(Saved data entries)
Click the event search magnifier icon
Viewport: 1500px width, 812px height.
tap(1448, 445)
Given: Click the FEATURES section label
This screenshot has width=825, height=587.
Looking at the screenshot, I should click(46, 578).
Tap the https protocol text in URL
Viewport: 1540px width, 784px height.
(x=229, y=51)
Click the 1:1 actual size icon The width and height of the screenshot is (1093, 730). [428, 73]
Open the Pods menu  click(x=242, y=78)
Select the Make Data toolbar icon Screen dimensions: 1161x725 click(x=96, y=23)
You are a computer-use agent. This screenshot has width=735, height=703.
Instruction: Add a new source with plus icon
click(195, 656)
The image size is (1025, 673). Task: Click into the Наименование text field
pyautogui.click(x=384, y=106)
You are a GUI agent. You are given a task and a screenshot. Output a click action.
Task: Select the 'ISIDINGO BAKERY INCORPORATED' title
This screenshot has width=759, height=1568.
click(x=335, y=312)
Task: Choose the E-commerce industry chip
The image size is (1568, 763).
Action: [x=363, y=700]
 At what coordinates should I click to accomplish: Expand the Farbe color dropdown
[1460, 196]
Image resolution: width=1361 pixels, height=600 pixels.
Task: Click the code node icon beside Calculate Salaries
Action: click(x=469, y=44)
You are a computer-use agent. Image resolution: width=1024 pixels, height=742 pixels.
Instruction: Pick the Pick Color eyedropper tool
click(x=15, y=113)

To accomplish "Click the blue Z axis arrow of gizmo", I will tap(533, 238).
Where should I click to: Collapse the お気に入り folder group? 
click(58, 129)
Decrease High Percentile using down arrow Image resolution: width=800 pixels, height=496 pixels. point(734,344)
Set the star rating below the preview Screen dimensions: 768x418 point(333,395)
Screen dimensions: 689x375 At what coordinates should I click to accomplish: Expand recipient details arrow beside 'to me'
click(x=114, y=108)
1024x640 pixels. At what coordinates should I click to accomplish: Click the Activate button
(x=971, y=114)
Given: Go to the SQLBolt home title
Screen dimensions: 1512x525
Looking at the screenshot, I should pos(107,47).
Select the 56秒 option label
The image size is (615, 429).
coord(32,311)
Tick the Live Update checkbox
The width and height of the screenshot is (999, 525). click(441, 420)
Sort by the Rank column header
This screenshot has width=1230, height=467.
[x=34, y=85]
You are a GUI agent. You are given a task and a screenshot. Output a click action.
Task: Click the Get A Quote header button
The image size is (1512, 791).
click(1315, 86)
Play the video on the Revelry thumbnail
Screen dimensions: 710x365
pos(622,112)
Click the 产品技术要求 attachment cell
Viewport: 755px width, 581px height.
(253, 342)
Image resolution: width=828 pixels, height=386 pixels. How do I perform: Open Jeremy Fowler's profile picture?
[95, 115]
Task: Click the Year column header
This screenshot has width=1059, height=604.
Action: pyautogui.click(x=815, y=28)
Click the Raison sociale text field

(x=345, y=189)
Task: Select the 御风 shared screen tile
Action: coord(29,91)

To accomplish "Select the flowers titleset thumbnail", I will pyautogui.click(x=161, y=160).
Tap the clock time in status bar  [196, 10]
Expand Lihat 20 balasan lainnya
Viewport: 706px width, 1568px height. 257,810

* [PROBLEM TO SOLVE]: Reproduce all the records shown above, unchanged.

* [TASK RESULT]:
Click the event search magnifier icon
Viewport: 1500px width, 812px height.
tap(1448, 445)
Given: Click the FEATURES section label
This screenshot has width=825, height=587.
Looking at the screenshot, I should click(46, 578).
Tap the https protocol text in URL
Viewport: 1540px width, 784px height.
(x=229, y=51)
Click the 1:1 actual size icon The width and height of the screenshot is (1093, 730). [428, 73]
Open the Pods menu  click(x=242, y=78)
Select the Make Data toolbar icon Screen dimensions: 1161x725 click(x=96, y=23)
You are a computer-use agent. This screenshot has width=735, height=703.
Instruction: Add a new source with plus icon
click(195, 656)
The image size is (1025, 673). Task: Click into the Наименование text field
pyautogui.click(x=384, y=106)
You are a GUI agent. You are given a task and a screenshot. Output a click action.
Task: Select the 'ISIDINGO BAKERY INCORPORATED' title
This screenshot has width=759, height=1568.
click(x=335, y=312)
Task: Choose the E-commerce industry chip
The image size is (1568, 763).
Action: [x=363, y=700]
 At what coordinates should I click to accomplish: Expand the Farbe color dropdown
[1460, 196]
Image resolution: width=1361 pixels, height=600 pixels.
Task: Click the code node icon beside Calculate Salaries
Action: click(x=469, y=44)
You are a computer-use agent. Image resolution: width=1024 pixels, height=742 pixels.
Instruction: Pick the Pick Color eyedropper tool
click(x=15, y=113)

To accomplish "Click the blue Z axis arrow of gizmo", I will tap(533, 238).
Where should I click to: Collapse the お気に入り folder group? 
click(58, 129)
Decrease High Percentile using down arrow Image resolution: width=800 pixels, height=496 pixels. point(734,344)
Set the star rating below the preview Screen dimensions: 768x418 point(333,395)
Screen dimensions: 689x375 At what coordinates should I click to accomplish: Expand recipient details arrow beside 'to me'
click(x=114, y=108)
1024x640 pixels. At what coordinates should I click to accomplish: Click the Activate button
(x=971, y=114)
Given: Go to the SQLBolt home title
Screen dimensions: 1512x525
Looking at the screenshot, I should pos(107,47).
Select the 56秒 option label
The image size is (615, 429).
coord(32,311)
Tick the Live Update checkbox
The width and height of the screenshot is (999, 525). click(441, 420)
Sort by the Rank column header
This screenshot has width=1230, height=467.
[x=34, y=85]
You are a GUI agent. You are given a task and a screenshot. Output a click action.
Task: Click the Get A Quote header button
The image size is (1512, 791).
click(1315, 86)
Play the video on the Revelry thumbnail
Screen dimensions: 710x365
pos(622,112)
Click the 产品技术要求 attachment cell
Viewport: 755px width, 581px height.
(253, 342)
Image resolution: width=828 pixels, height=386 pixels. How do I perform: Open Jeremy Fowler's profile picture?
[95, 115]
Task: Click the Year column header
This screenshot has width=1059, height=604.
Action: pyautogui.click(x=815, y=28)
Click the Raison sociale text field

(x=345, y=189)
Task: Select the 御风 shared screen tile
Action: coord(29,91)

To accomplish "Select the flowers titleset thumbnail", I will pyautogui.click(x=161, y=160).
Tap the clock time in status bar  [196, 10]
Expand Lihat 20 balasan lainnya
Viewport: 706px width, 1568px height. 257,810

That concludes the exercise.